Karim-Aly Kassan and Angela Carter are two Canadians who have been awarded Canada-U.S. Fulbright grants to do graduate studies at Cornell. Kassan won a Fulbright-OAS Ecology Initiative grant to pursue doctoral studies in natural resources policy and management at Cornell starting this semester. Specifically he will explore sustainable development and the use of natural resources by Arctic and sub-Artic indigenous people and the relationship between ecological and cultural diversity. He is the first Canadian to receive the grant, which is jointly administered by the Canada-U.S. Fulbright Program and LASPAU: Academic and Professional Programs for the Americas. Prior to coming to Cornell, he was director of the University of Calgary's Theme School in Northern Planning and Development Studies. Carter recently completed an M.A. in political economy from Carleton University in Ottawa and will study political science in Cornell's government department. She is interested in bringing together the disciplines of environmental ethics and political economy and in applying this analysis to a study of resource development along North America's East Coast. Kassan and Carter were among the 55 Canadian and American scholars who received Canada-U.S. Fulbrights this year.
The Episcopal Church at Cornell has announced the appointment of the Rev. Suzanne Guthrie as Episcopal chaplain at Cornell. She has served most recently as the adviser to the Episcopal Church at Vassar College and has traveled widely as a Christian formation consultant, retreat leader and program facilitator. Guthrie is the author of two books, Grace's Window: Entering the Seasons of Prayer and Praying the Hours and is working on a book of hours for children and beginners. She contributes regularly to The Christian Century, Episcopal Life, and The Living Pulpit. Guthrie becomes the fourth permanent chaplain in the 55-year history of the Episcopal Church at Cornell.

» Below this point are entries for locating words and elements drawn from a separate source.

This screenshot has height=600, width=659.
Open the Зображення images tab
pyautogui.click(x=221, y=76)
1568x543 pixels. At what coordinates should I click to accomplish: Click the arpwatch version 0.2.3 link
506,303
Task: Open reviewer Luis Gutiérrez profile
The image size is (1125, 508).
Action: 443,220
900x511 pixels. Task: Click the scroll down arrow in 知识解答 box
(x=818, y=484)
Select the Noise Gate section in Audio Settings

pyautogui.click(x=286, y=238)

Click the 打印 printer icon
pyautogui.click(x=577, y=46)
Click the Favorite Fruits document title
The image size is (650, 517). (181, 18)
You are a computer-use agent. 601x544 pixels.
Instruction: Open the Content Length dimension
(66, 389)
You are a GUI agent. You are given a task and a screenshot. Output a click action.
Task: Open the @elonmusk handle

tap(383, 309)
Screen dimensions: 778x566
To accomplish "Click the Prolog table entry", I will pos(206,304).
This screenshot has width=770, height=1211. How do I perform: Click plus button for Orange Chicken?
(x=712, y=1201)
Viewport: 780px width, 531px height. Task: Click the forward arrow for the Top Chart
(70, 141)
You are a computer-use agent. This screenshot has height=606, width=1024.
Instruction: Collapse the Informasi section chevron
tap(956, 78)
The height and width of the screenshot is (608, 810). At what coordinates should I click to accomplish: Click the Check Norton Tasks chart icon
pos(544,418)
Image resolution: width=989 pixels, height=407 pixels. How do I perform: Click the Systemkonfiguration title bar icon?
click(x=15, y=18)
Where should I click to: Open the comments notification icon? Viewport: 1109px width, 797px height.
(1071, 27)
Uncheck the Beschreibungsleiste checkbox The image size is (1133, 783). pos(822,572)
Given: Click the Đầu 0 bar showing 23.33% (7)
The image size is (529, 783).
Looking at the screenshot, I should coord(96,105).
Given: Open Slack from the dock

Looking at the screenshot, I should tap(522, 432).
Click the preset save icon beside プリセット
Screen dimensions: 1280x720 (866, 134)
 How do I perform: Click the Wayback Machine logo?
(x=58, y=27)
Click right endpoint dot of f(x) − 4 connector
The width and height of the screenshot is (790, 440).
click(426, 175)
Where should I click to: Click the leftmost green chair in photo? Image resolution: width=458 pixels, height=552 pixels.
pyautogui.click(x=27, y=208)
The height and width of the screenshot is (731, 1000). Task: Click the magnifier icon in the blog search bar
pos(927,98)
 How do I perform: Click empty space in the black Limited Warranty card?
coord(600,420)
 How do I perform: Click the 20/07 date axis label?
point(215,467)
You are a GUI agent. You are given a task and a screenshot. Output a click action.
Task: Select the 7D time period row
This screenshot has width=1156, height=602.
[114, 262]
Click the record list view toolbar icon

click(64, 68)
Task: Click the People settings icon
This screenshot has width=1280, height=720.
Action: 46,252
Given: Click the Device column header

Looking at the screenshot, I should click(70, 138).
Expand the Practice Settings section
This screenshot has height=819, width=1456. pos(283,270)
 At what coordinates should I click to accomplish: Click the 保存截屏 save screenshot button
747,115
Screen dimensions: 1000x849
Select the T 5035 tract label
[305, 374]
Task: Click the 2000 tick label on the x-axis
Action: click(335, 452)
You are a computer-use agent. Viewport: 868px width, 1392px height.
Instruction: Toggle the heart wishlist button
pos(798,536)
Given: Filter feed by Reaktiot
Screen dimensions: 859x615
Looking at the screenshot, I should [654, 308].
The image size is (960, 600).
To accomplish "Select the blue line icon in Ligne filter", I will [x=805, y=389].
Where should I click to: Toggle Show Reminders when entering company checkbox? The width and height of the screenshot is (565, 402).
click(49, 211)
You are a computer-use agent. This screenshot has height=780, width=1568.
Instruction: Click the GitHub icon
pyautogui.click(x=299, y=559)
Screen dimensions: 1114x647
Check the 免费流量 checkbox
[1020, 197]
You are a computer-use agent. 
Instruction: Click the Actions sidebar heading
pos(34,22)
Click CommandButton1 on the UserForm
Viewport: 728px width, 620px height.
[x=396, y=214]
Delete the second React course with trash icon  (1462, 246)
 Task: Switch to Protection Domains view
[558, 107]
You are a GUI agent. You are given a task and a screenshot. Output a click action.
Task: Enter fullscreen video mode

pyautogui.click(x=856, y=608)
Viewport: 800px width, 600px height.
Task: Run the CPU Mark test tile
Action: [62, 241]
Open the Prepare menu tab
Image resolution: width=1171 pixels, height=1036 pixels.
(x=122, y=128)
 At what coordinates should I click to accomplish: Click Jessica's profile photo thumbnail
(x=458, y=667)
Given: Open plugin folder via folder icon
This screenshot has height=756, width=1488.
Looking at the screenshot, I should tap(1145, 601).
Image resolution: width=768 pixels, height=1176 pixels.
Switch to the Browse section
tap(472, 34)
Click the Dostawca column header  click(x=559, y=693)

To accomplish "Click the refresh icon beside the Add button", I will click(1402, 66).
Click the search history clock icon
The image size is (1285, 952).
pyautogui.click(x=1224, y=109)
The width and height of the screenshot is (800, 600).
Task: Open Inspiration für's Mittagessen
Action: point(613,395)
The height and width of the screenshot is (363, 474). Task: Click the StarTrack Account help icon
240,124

John Boudreau, professor of human resource studies in the School of Industrial and Labor Relations, has stepped down from the directorship of the ILR School's Center for Advanced Human Resource Studies (CAHRS). The center is a partnership in global human resource management between industry and academia. Boudreau, who has headed CAHRS since 1995, is a visiting professor at the University of Southern California's Marshall School of Business as well as visiting research director of the Center for Effective Organizations at Marshall while on leave from the ILR School during the 2003-04 academic year. Patrick Wright, also a professor of human resource studies at the ILR School, is the new director of CAHRS.